Hi there! Long time no see!
I got a bit side-tracked. Well, that’s an understatement.
At first, I just wanted to re-haul the site’s design a bit. Then I thought, why not re-haul the back-end, too? I was thinking of a wiki-like system, but with pages consisting of independently editable (and lockable) blocks. Just doing that would probably already qualify as a second-system effect.
But I didn’t write a wiki-system. I wrote a programming language instead.
When it’s finished, it will drive this site – as a first small project. I have a “nearly working”[TM] version on my local machine, and I’ll deploy it “really soon now”[TM].

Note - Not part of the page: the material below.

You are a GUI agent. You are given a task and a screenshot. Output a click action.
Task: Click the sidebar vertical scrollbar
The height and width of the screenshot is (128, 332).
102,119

Sadly, the language itself is also not in a state where I could publish the code. I need to clean up some stuff, first. I sincerely hope that this clean-up session will end in an actual clean-up – and not in me attempting to write a new operating system or something like that…

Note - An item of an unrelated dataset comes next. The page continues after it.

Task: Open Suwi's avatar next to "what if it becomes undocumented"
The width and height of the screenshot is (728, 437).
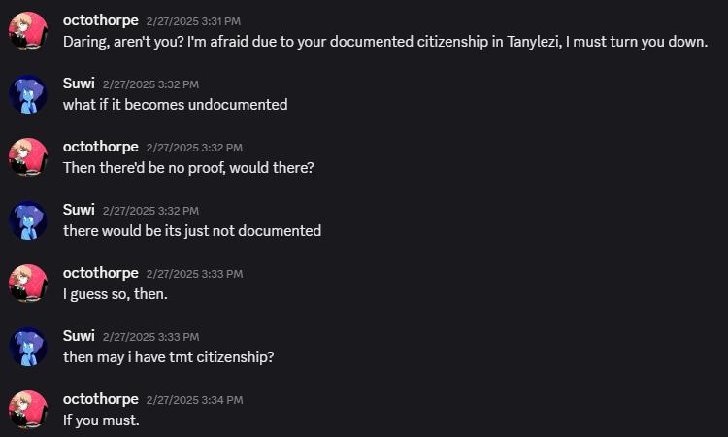Action: [28, 94]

Just some small facts about the language: it’s basically a Lisp, in that it doesn’t do anything special a Lisp couldn’t do, too. It has first-class macros which is a bit unusual, but I’m pretty sure that it’s not revolutionary. There’s probably some Lisp which had them since the mid-seventies (that’s a save bet – for every “new” feature in programming languages there’s a Lisp that had it for at least 30 years).
It also has some constructs which ease the construction of simple, limited macros. These small macros are hygienic – and thus just as easy and straight-forward to write as a function.
I’ll say more about the language as soon as I have the code up on github. It’s pointless to tell you about it without you being able to actually try it.
The run-time system is currently an interpreter written in Python (though that will change soon, the file is called “bootstrap” hint). Writing that interpreter took much longer than it should. I took all the wrong turns one could possibly take. But, to say it with Edison: I have not failed a thousand times – I successfully found 1000 things that won’t work. Or something like that.
Things that I thought would be trivial ended up being pretty hard (parsing numbers is one example) – and some things that I thought would be impossible for me to implement basically wrote themselves as soon as I looked at it right.
Most of this may have been aided by my decision to first write some programs in the language, and then implement the interpreter. Sometimes the high-level constructs I made up were tricky to implement elegantly. So, programmer-me and language-implementor-me often fought each other constantly.
I can’t even imagine how people manage to write programming languages for other people to use. Just tailoring it to my own needs is hard enough. I didn’t know what I wanted, and I didn’t know how to get it. What a wonderful combination.
The clean-up of the interpreter should be done soon, it’s a small program. (That’s a bit sad – so much work for only a couple of hundred relatively trivial lines of code. This must be the thing named “learning” I heard so much about lately…)
After that I’ll finally write that wiki system I wanted to write all along.
No, wait – that was the second idea. What was the first thing again? Ah, yes, CSS tweaks.